While the 25th anniversary of that event may seem like a tenuous connection here—an attempt to talk to Bruce about graphic design—it seems to bear some significance within the larger picture of Bruce’s more well known activities in and around music and sound. Any of his various projects can be seen as being either surreptisiously or overtly political, and the spirit of Karl Marx is palpable in his approach the production of a cultural artefact.
Bruce Russell has been described as “one of the most literate polemicists this country has thrown up”,1 and in the introduction to his November 2000 interview Mark Williams suggests that “Bruce Russell has driven a pretty substantial wedge into New Zealand music.”2 Most well known for his part with infamous noise-rock trio The Dead C, Bruce also records as a solo artist and with the improvisational ‘free-noise’ combo A Handful of Dust. His instruments of choice are the electric guitar, cheap electronic devices, and analogue tape.
Working as a publicist for Flying Nun in Christchurch in the mid-1980s, his growing disenchantment with the New Zealand music industry came to a head in 1987 when our last vinyl pressing plant closed and Flying Nun were forced into a manufacturing and distribution deal with a much larger international label. Flying Nun moved to Auckland, and Bruce went in the opposite direction, moving further south (Port Chalmers), and launching the XPRESSWAY label as a “life-boat” for the more marginal, less radio friendly artists who now found themselves cut adrift by Flying Nun.
XPRESSWAY ran until 1993, releasing solely New Zealand artists but developing an enviable international reputation (even being approached by Pavement to release their Slanted And Enchanted album). Bruce eventually ended the label when its increasingly high profile made it difficult to run in its orginal manifestation (no contracts or licensing, and never registered as a company). Roughly two years later Bruce set up Corpus Hermeticum, originally only as a licensing body to release his own work with A Handful of Dust, but then becoming more serious when approached by Thurston Moore (Sonic Youth) to release his first solo album. While XPRESSWAY tended toward song-based recordings of local musicians, Corpus Hermeticum releases have featured more improvisational, experimental, and noise-based recordings by musicians and sound artists from both New Zealand and overseas.
In the liner-notes to his most recent solo album, 21st Century Field Hollers and Prison Songs, Bruce’s writes about a photograph of a young Muddy Waters;
"Dressed in his best suit, he cradled on his knee his most prized possession—not a guitar, but a record, with his name on the label. Muddy knew that any fool could rip up a juke joint with a guitar, but a man who made a record really was someone."
The image evokes the power and/or potential of distribution — the ability of the reproducable artefact to move further and more widely than the artist. And I can’t help but think that the switching off of that television transmitter twenty five years ago might have been important.

A3, 1985
Design by Bruce Russell
The tombstone of the famous ‘mystery man’ of early nineteenth century Germany. Noble savage or wild boy manquee, randomly murdered or assasinated? Nobody cares much now. Great film by Werner Herzog with piano-playing cameo by Florian Fricke of Popol Vuh. Another example of vain erudition, but feel the quality of the xeroxing... Publicity poster for a cassette magazine, catalogue number DR501. (BR)

A3, 1989
Design by Bruce Russell
Time Bomb 7” release poster (right)
A3, 1989
Design by Alastair Galbraith
The heyday of the xerox poster, these reference Asger Jorn’s psychogeographical maps of Paris and El Lissitsky’s photo-montages. ‘You gotta have a montage...’ (BR)

A3, 1990
Design by Bruce Russell
Medieval altar-screen panel reproduced in two colour xerox using primitive craft-knife cutout ‘separations’. The left hand panel contained ‘The Three Living...’ (BR)
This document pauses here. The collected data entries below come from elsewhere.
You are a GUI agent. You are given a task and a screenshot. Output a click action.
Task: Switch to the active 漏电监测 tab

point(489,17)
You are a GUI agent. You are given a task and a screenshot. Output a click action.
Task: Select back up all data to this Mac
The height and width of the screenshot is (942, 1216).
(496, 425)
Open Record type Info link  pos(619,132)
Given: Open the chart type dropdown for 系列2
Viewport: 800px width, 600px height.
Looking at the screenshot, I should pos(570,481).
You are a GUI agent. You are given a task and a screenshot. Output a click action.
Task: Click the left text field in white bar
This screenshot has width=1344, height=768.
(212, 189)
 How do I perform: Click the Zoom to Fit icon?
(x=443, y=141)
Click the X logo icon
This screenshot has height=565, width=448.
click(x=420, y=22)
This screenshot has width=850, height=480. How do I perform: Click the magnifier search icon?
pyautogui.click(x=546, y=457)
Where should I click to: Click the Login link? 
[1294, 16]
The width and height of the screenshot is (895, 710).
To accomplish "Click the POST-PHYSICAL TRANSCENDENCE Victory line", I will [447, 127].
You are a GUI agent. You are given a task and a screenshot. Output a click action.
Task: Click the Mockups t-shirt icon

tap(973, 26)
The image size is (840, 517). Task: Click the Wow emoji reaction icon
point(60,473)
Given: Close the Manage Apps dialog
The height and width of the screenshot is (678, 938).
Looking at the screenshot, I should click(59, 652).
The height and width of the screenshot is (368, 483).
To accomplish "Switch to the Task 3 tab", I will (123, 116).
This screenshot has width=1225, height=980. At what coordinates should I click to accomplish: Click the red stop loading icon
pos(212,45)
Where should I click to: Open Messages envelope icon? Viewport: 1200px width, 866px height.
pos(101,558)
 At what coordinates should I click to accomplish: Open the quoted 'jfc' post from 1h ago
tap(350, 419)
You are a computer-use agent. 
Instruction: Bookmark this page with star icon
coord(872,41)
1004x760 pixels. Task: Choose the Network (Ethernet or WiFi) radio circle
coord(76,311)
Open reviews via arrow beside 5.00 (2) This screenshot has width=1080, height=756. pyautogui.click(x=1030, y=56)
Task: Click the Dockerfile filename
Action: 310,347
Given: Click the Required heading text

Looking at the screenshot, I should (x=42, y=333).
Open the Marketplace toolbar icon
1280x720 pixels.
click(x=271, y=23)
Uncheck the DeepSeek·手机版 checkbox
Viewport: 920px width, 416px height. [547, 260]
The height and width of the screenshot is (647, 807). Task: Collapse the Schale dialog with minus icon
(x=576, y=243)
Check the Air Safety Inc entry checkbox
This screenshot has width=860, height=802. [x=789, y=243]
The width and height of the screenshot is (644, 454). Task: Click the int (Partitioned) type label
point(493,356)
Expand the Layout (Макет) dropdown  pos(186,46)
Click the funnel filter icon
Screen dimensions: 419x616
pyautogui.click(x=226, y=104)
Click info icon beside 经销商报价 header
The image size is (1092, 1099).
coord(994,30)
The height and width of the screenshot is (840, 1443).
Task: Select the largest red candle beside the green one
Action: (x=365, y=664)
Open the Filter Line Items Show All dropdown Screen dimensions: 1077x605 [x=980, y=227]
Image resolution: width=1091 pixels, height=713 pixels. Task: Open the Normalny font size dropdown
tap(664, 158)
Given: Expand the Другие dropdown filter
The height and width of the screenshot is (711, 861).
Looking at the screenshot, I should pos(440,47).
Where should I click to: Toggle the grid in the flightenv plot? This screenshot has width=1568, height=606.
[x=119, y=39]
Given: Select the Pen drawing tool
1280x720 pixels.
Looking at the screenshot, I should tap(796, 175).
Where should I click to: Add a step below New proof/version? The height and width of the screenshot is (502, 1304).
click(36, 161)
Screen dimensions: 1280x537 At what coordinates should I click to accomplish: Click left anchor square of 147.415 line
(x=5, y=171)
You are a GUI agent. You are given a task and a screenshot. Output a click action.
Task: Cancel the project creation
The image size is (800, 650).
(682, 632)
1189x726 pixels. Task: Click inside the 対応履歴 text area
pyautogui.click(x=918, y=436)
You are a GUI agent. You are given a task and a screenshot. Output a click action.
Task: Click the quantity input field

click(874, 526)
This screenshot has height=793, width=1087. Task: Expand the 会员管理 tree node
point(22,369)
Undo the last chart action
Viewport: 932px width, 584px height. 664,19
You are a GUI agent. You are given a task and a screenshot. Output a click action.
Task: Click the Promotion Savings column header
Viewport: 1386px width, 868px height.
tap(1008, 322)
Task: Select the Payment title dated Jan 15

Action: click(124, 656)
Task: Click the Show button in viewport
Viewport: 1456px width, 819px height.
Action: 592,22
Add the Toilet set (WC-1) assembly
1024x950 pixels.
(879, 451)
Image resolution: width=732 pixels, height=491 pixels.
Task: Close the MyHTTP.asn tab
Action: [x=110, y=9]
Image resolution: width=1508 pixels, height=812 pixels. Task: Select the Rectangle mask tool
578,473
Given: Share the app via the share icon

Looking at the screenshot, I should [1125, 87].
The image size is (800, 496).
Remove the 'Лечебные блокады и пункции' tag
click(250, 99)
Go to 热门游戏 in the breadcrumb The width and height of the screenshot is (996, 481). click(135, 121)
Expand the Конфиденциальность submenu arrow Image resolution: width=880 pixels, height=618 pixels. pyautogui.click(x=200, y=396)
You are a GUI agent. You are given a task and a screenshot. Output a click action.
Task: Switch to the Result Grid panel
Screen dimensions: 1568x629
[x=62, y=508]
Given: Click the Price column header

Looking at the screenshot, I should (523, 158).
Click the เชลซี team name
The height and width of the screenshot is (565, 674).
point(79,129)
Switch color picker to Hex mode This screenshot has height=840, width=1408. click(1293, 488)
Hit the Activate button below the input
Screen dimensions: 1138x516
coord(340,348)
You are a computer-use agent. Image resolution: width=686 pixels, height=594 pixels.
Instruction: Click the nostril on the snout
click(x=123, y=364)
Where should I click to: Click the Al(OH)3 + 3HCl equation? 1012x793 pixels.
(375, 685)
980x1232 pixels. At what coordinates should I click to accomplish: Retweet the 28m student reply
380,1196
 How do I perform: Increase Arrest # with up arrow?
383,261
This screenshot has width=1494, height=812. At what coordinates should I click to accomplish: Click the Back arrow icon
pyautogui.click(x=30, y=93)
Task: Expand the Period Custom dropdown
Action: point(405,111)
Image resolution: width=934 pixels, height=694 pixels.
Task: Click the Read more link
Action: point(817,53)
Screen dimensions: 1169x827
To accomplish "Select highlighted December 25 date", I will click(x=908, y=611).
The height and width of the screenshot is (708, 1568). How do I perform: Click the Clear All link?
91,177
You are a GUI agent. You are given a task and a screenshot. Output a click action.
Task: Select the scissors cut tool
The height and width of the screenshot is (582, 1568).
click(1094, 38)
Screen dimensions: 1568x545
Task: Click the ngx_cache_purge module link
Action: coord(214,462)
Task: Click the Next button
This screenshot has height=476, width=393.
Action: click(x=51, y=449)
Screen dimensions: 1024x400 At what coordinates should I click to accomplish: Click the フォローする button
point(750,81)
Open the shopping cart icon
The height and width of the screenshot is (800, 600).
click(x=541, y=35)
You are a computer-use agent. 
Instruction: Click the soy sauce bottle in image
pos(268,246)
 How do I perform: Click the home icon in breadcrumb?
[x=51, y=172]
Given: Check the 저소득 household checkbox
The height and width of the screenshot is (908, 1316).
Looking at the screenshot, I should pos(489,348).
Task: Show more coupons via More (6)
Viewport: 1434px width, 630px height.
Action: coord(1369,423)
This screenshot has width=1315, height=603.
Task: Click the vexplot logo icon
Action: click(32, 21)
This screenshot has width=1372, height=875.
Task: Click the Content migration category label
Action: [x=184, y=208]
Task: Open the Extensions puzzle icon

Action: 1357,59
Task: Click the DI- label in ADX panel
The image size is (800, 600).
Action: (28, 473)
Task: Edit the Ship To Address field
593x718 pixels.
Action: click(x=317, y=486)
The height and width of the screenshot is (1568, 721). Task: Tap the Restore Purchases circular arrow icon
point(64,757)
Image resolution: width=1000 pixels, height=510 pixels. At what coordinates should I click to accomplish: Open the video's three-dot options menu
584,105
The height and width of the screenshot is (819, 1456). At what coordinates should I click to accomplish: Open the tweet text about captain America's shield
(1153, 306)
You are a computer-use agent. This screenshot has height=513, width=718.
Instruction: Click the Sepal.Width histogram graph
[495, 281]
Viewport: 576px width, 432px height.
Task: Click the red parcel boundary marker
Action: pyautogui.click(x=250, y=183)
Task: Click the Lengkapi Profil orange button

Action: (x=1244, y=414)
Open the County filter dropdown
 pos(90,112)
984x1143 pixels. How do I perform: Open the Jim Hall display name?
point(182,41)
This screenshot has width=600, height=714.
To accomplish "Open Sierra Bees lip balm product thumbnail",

In The House Of Voluntary Poverty b/w The Mirror Of Simple Souls
Siltbreeze SB038
7", 1994
Edition of 500
Design by Bruce Russell
The wryness involved in the titling of this one is more obvious, surely? Released on Siltbreeze, the original calligraphic demonstration was reversed out and new lettering inserted in the lozenge. (BR)

The Seventhness
Hermes004
7", Mar 1994
Edition of 25
Design by Bruce Russell
Deriving its title from complex Kaballistic theory regarding a celestial and an earthly Adam as cosmological twins, the cover of the first h/corp lathe-cut polycarbonate disc was based on the fabulous transparent first LP by Faust, on German Polydor. Never short of a conceptual conceit. (BR)

Musica Humana
Hermes005
CD, Oct 1994
Edition of 1000
Design by Bruce Russell
The original CD package involved a manila outer envelope around a square booklet containing the CD. Sealing them with a purpose-printed sticker was the ultimate touch, also used on non-transparent h/corp singles. (BR)

Klangfarbenmelodie... and the Colorist Strikes Primitiv
Hermes011
CD, Aug 1995
Edition of 4300
Design by Thurston Moore
The image is from a graphic score by Cornelius Cardew. When Thurston proudly gave one of these to guitar-improv legend Derek Bailey, the Yorkshireman merely commented: ‘It’s oopside down’. Bugger. This square pack format was based on a tile-saw blade box found on the counter of a tile shop. The saw blades are 5 inches in diameter. Later refined into the rectangular version with spine titles. (BR)

Now Gods, Stand Up for Bastards
Hermes013
CD, April 1996
Edition of 450
Design by Bruce Russell
The title is a line from King Lear signalling the start of Edmund’s rebellion against all moral order. This kind of swagger often passes under the critical radar, like calling a picture-disc single ‘Authority Over All the Signs of the Earth’. Presumably semioticians everywhere were sharply indrawing their breath at our sheer hubris, but most people seemed to pass it off with a bored ‘whatever...’. The cover image was a visual mnemonic by Giordano Bruno, who sought to reintroduce the worship of ancient Egyptian deities to renaissance Italy. There is a level on which this makes sense, but you have to hold your breath for a long time to reach it. (BR)

Le Jazz Non
Hermes014
CD, Jul 1996
Edition of 1200
Design by Bruce Russell
The supremely cheesy Microsoft ‘Coronet’ font of the title was used for the catalogue numbers on every label release. This was its only cover appearance. The use of manila card was a label signature from the first release. This 1995 compilation proved slightly epoch-defining in later context. This was the first CD cover to appear in the ‘final’ folding design, with top and side spine titles, an innovation in marketing still not adopted by any other label. (BR)

s/t
Hermes 023
CD, Oct 1997
Edition of 500
Design by Paul Toohey
The starkly functional architectural theme in monochrome totally matched the finely polished drone textures of the recording. (BR)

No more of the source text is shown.